REQUIREMENT
Reproduce the data word for word, from its first line up to and including the line containing "pyautogui.click(x=370, y=186)".

GIVEN RECORDS

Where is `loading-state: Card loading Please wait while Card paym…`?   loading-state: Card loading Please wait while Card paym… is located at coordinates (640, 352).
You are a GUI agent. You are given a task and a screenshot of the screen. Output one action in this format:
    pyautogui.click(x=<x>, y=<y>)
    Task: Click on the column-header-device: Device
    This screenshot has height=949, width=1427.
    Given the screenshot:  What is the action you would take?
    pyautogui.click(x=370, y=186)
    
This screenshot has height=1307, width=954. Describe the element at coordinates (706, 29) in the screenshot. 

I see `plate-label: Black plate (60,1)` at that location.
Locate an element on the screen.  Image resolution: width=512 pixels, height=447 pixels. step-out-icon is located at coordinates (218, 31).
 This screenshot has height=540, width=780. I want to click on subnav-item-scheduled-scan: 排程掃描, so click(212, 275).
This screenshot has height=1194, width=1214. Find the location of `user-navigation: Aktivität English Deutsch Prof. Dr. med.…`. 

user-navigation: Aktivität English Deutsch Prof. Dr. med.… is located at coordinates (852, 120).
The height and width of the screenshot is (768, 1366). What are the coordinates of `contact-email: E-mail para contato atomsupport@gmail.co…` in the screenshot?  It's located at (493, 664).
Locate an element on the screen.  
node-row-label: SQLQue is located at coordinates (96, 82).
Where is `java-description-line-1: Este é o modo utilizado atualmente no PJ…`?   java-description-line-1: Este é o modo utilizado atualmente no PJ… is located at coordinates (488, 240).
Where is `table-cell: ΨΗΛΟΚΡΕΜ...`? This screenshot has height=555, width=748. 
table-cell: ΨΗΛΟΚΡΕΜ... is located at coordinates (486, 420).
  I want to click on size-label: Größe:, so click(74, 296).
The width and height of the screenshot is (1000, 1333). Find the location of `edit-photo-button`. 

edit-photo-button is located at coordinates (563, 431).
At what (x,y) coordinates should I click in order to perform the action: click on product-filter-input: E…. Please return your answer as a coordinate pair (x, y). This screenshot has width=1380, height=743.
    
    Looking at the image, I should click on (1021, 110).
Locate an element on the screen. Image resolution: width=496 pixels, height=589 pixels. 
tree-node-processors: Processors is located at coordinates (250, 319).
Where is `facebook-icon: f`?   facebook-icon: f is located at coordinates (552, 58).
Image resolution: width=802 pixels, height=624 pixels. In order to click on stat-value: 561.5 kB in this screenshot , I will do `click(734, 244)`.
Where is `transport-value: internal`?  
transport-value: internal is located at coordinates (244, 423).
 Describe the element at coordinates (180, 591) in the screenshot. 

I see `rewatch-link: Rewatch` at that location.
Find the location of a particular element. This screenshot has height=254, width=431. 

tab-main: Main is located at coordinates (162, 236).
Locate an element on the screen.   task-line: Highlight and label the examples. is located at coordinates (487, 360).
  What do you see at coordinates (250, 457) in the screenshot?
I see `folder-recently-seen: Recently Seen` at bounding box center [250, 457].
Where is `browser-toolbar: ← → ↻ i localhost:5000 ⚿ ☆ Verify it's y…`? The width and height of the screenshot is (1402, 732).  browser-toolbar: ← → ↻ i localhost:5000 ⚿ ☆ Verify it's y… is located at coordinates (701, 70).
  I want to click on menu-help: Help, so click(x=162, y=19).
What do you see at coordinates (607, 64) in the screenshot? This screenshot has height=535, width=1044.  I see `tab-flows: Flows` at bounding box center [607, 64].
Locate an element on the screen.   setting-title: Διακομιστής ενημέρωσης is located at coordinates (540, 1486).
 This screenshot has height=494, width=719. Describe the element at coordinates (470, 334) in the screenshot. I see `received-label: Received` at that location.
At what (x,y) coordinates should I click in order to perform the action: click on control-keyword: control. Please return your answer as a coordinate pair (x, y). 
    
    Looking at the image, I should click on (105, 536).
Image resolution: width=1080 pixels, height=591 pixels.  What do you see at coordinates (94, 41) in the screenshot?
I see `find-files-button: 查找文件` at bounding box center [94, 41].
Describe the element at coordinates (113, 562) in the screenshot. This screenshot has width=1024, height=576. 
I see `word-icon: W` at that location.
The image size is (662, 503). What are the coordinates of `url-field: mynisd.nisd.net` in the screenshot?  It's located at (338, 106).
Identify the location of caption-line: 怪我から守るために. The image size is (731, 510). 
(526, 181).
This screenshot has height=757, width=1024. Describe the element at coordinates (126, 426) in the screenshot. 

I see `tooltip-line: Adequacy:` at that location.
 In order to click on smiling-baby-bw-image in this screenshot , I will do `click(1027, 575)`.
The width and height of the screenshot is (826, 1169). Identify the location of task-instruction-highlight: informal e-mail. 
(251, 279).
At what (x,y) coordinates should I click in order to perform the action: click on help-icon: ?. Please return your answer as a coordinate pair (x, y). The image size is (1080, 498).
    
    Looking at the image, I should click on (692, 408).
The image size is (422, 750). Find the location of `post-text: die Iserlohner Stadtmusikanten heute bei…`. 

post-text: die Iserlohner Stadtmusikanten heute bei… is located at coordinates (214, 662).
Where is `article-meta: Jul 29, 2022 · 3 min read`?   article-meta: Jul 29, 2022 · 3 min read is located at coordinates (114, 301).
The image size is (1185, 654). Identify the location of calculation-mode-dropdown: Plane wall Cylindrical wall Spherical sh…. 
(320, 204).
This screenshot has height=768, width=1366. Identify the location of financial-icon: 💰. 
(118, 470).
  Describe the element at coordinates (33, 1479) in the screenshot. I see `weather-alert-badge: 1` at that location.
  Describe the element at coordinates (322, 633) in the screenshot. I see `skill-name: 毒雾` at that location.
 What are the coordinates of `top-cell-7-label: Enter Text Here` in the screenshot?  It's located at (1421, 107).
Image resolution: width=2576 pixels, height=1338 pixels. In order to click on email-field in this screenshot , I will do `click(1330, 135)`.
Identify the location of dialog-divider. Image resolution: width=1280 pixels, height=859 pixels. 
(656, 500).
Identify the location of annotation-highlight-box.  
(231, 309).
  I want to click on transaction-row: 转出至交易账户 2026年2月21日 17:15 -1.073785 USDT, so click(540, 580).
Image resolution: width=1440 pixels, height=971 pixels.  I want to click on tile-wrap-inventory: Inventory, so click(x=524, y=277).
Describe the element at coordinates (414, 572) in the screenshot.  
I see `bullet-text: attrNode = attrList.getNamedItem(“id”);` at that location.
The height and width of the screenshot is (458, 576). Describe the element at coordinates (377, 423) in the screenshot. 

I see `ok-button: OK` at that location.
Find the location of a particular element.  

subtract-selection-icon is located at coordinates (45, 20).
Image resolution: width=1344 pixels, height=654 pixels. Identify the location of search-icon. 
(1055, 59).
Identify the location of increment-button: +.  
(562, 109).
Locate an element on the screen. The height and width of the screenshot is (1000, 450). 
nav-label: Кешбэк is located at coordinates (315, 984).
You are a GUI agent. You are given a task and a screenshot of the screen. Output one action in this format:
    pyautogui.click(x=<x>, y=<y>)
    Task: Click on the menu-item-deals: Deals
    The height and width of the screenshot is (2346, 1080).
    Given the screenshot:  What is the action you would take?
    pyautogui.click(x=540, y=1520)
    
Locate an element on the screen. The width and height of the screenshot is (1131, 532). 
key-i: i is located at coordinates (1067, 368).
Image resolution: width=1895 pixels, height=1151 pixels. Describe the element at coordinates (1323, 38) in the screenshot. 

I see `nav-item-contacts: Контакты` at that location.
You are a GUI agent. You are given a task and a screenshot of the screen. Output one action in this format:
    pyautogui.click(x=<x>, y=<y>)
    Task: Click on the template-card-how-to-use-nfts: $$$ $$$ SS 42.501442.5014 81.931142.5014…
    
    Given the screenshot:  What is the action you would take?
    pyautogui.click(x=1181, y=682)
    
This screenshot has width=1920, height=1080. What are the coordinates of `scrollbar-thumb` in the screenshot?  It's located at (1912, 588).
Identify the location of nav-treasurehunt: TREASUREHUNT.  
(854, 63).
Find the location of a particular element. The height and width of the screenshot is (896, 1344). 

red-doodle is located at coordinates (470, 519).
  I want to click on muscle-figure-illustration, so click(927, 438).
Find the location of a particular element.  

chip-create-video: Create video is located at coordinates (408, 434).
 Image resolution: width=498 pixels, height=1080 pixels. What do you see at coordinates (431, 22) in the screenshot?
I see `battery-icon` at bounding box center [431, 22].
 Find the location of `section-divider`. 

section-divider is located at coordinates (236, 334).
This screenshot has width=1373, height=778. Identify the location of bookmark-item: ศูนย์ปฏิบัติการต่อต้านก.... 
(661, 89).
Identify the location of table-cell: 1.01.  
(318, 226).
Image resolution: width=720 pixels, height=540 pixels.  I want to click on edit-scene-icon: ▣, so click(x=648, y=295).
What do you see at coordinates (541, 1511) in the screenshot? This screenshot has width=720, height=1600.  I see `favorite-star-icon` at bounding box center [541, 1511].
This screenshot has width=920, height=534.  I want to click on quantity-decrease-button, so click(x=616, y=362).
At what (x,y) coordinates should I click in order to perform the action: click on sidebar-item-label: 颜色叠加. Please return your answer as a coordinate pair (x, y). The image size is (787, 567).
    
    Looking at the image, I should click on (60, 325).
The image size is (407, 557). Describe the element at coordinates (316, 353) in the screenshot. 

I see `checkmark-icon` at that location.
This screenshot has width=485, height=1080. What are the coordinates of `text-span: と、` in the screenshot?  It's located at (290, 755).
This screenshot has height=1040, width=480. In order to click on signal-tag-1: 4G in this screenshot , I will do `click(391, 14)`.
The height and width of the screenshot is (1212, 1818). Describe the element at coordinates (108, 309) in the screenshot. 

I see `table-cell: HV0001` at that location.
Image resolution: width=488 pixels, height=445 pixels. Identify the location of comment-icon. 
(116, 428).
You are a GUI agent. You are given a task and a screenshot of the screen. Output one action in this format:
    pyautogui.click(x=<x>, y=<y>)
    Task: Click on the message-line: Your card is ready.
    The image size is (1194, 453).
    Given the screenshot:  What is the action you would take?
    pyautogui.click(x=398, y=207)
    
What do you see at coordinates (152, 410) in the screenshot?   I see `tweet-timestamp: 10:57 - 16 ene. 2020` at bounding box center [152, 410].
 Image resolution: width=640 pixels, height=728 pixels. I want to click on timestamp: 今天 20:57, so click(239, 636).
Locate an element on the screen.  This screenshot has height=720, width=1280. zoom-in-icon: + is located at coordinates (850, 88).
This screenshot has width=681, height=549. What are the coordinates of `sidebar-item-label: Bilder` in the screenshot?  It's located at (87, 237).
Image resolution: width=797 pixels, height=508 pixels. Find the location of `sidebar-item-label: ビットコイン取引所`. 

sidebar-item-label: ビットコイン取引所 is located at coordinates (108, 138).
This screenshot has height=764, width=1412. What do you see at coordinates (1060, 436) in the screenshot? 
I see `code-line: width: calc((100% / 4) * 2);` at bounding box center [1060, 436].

ANSWER SECTION
Where is `loading-state: Card loading Please wait while Card paym…`?   loading-state: Card loading Please wait while Card paym… is located at coordinates (640, 352).
You are a GUI agent. You are given a task and a screenshot of the screen. Output one action in this format:
    pyautogui.click(x=<x>, y=<y>)
    Task: Click on the column-header-device: Device
    This screenshot has height=949, width=1427.
    Given the screenshot:  What is the action you would take?
    pyautogui.click(x=370, y=186)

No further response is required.